1961年、東北大学文学部卒業後、米カリフォルニア大学へ留学、都市工学専攻。
1965年、ロサンゼルス郡公共事業局勤務。1985年、郡最優秀職員に選ばれる。道路課長をつとめ、1999年に退職。
同局勤務のかたわらジャーナリストとして、ロサンゼルスの日本語放送局で報道番組の制作と放送を担当。日米首脳会談、昭和天皇米国御訪問、オリンピック大会、大震災、暴動、911同時テロ等を取材、併せて日本の朝日、読売、毎日、産経、中日、南日本の各新聞に寄稿。ロサンゼルスで発行される邦字月刊誌に35年間、邦字紙に8年間にわたり寄稿。 アメリカにおける政治・社会問題および日系移民史に関する論考を日本の新聞、月刊誌に寄稿。NHKのニュース番組に生出演。講演、大学での特別講義など。
単行本として
『ミッション・ロード』一九九一年、第十回「潮賞(ノンフィクション部門」受賞、潮出版社
『ヤマト魂 アメリカ・日系二世、自由への戦い』2001年、集英社
『ゴー・フォー・ブローク 日系二世の戦場』2003年、光人社。2009年、文庫版
『評伝 八島太郎 泣こよっか ひっ翔べ」2009年、南日本新聞社

講演内容: 長沢鼎の写真集はここをクリックしてご覧下さい。Media:Nagasawa.pdf 

評伝 長沢鼎とは
1983年、来日中のレーガン大統領が尊敬すべき日本人としてあげた3名は、 福沢諭吉、松尾芭蕉、長沢鼎  これをきっかけに、当時日本でほとんど知られていなかった長沢鼎の名前が世に知られるようになった。
CA州サンタローザで長沢鼎がワイン造りを行っていた 長沢鼎は1852年に生まれた。
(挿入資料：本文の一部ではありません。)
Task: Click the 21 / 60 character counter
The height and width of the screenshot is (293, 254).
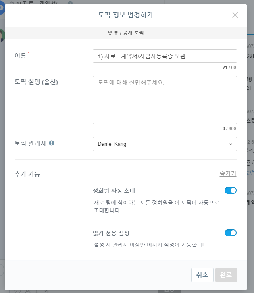Action: [x=229, y=67]
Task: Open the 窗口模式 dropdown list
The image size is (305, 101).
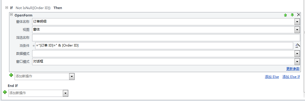Action: (x=297, y=62)
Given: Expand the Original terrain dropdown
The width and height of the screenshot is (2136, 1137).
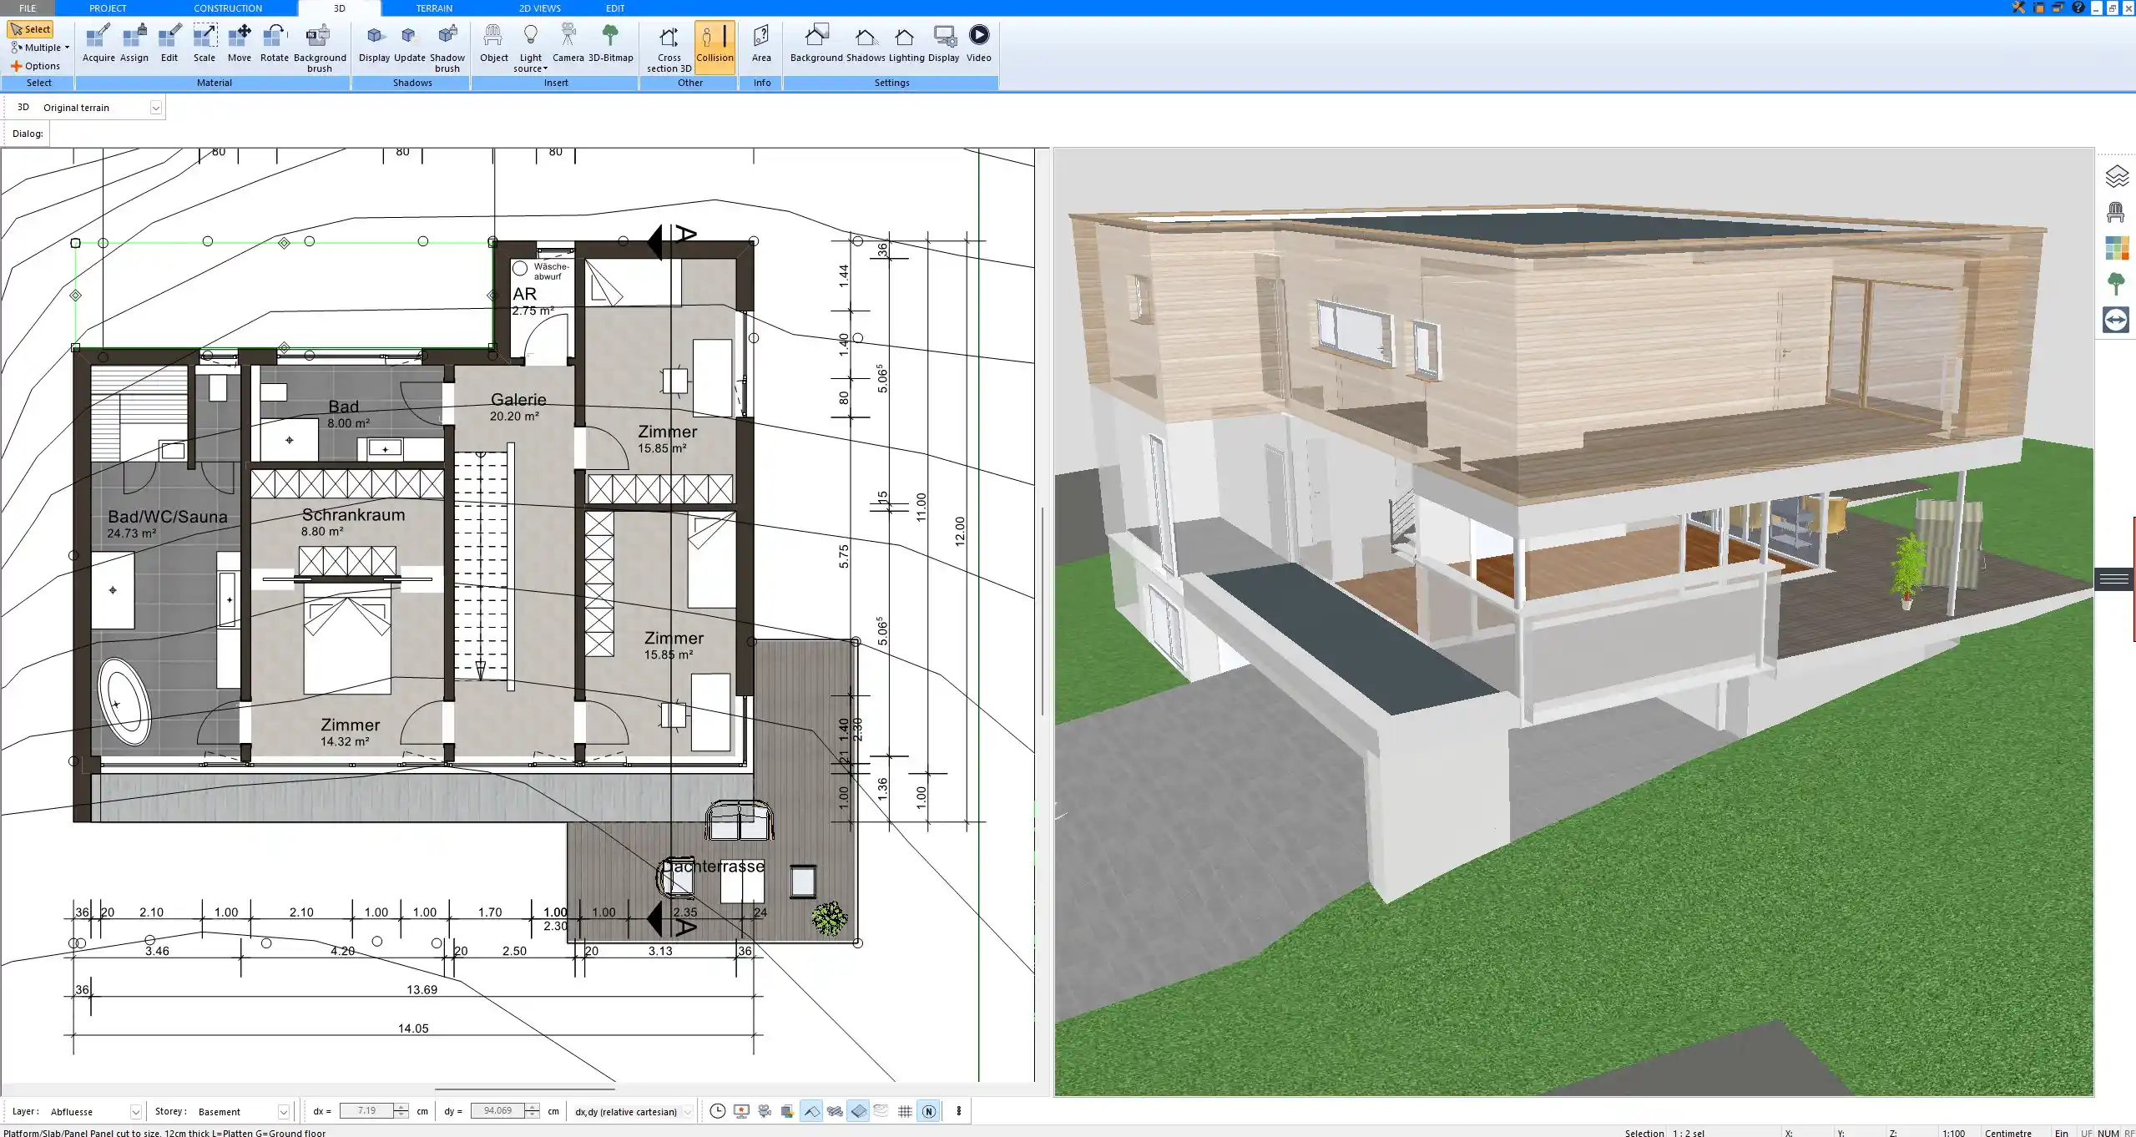Looking at the screenshot, I should pyautogui.click(x=155, y=108).
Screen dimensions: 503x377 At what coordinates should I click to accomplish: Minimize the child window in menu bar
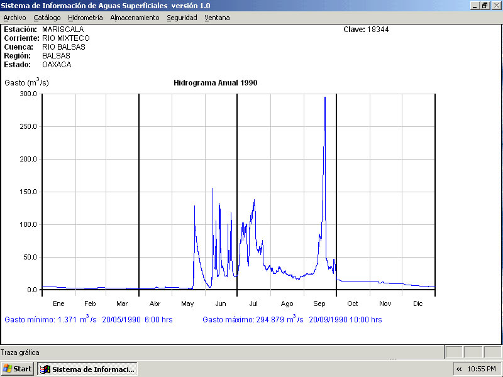(475, 6)
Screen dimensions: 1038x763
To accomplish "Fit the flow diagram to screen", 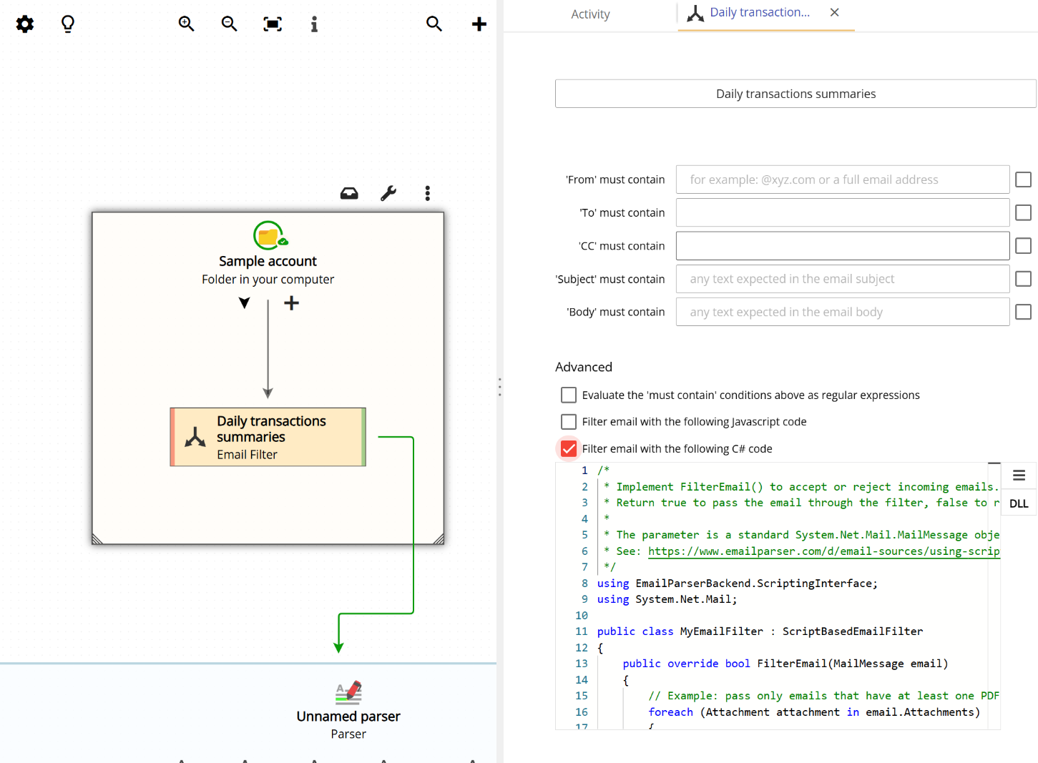I will pyautogui.click(x=272, y=24).
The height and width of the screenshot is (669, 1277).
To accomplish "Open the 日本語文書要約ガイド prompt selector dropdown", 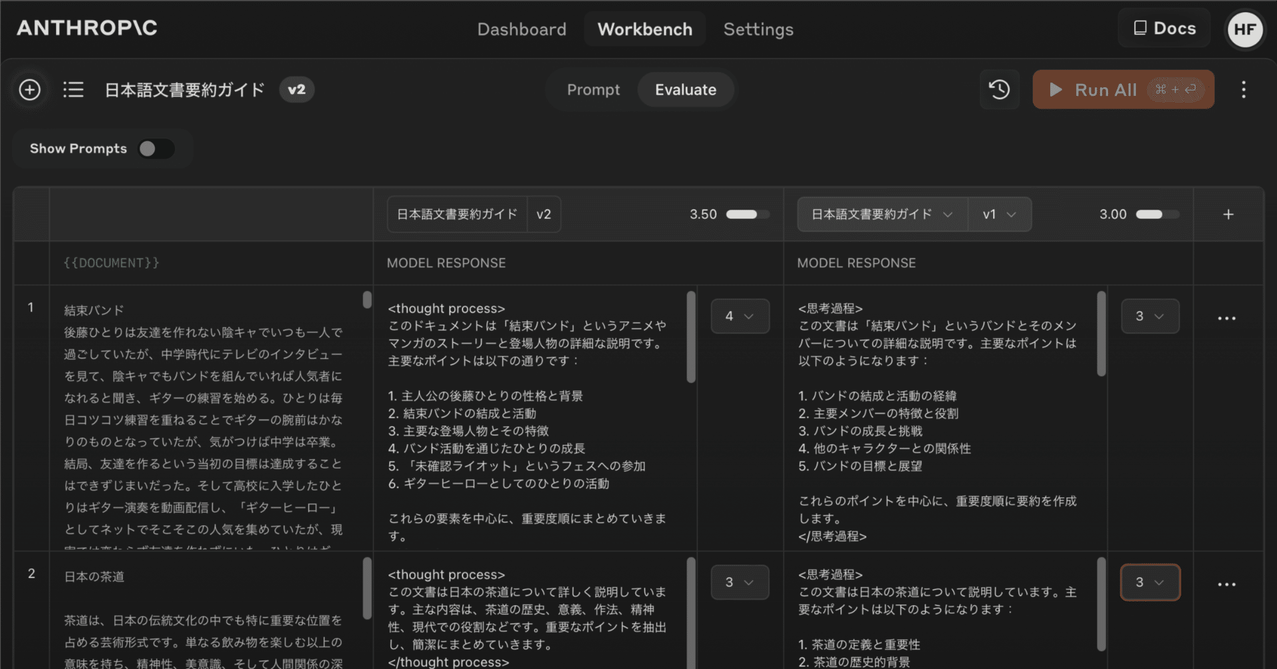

その翌年にはペリー来航。 そんな時代の鹿児島で産まれ、育った長沢鼎。 薩摩藩は薩英戦争(1863年)の名残からも、国を強くしなければという想いから、 そのために人を育てる、そして、造船を学ばせる目的で留学生を海外へと送り込む。
森有礼、松村淳蔵(日本人で初めてミネアポリス海軍兵学校を卒業し、) 秋山真之、村橋久成(後のサッポロビールの創業者)、畠山義成(後の東京大学となる学校の校長)、後に大蔵次官となった吉田清成、後に外務大臣になった寺島宗則などと共に最年少13歳で留学生としてイギリスへと向かった。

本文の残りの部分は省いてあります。